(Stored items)
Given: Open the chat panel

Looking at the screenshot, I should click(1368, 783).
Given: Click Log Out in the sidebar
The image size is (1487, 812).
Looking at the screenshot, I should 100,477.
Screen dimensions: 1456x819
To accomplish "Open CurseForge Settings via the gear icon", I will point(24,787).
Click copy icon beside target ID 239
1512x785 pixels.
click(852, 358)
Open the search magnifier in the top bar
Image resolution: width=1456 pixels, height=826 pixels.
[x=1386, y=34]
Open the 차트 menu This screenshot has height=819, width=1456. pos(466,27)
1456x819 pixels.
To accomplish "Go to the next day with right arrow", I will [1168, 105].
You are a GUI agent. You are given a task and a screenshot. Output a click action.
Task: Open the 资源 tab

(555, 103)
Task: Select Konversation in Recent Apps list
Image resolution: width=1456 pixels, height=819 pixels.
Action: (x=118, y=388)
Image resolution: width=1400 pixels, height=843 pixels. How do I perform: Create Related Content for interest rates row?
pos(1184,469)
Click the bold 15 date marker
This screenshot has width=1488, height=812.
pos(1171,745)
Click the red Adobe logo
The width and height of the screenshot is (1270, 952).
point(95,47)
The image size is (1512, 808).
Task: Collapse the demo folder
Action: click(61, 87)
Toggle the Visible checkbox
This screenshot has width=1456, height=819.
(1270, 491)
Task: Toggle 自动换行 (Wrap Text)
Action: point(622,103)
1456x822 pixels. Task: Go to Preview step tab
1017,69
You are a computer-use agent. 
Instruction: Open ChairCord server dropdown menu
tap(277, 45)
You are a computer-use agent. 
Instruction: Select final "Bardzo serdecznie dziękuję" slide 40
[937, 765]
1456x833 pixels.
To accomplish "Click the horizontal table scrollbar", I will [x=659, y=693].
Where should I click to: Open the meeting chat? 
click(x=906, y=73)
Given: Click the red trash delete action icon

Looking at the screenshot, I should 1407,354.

* _TASK REQUIREMENTS_: Nothing in the data should be altered; please repeat it exactly.

* _EXPECTED ANSWER_:
Given: Open the chat panel

Looking at the screenshot, I should click(1368, 783).
Given: Click Log Out in the sidebar
The image size is (1487, 812).
Looking at the screenshot, I should 100,477.
Screen dimensions: 1456x819
To accomplish "Open CurseForge Settings via the gear icon", I will point(24,787).
Click copy icon beside target ID 239
1512x785 pixels.
click(852, 358)
Open the search magnifier in the top bar
Image resolution: width=1456 pixels, height=826 pixels.
[x=1386, y=34]
Open the 차트 menu This screenshot has height=819, width=1456. pos(466,27)
1456x819 pixels.
To accomplish "Go to the next day with right arrow", I will [1168, 105].
You are a GUI agent. You are given a task and a screenshot. Output a click action.
Task: Open the 资源 tab

(555, 103)
Task: Select Konversation in Recent Apps list
Image resolution: width=1456 pixels, height=819 pixels.
Action: (x=118, y=388)
Image resolution: width=1400 pixels, height=843 pixels. How do I perform: Create Related Content for interest rates row?
pos(1184,469)
Click the bold 15 date marker
This screenshot has width=1488, height=812.
pos(1171,745)
Click the red Adobe logo
The width and height of the screenshot is (1270, 952).
point(95,47)
The image size is (1512, 808).
Task: Collapse the demo folder
Action: click(61, 87)
Toggle the Visible checkbox
This screenshot has width=1456, height=819.
(1270, 491)
Task: Toggle 自动换行 (Wrap Text)
Action: point(622,103)
1456x822 pixels. Task: Go to Preview step tab
1017,69
You are a computer-use agent. 
Instruction: Open ChairCord server dropdown menu
tap(277, 45)
You are a computer-use agent. 
Instruction: Select final "Bardzo serdecznie dziękuję" slide 40
[937, 765]
1456x833 pixels.
To accomplish "Click the horizontal table scrollbar", I will [x=659, y=693].
Where should I click to: Open the meeting chat? 
click(x=906, y=73)
Given: Click the red trash delete action icon

Looking at the screenshot, I should 1407,354.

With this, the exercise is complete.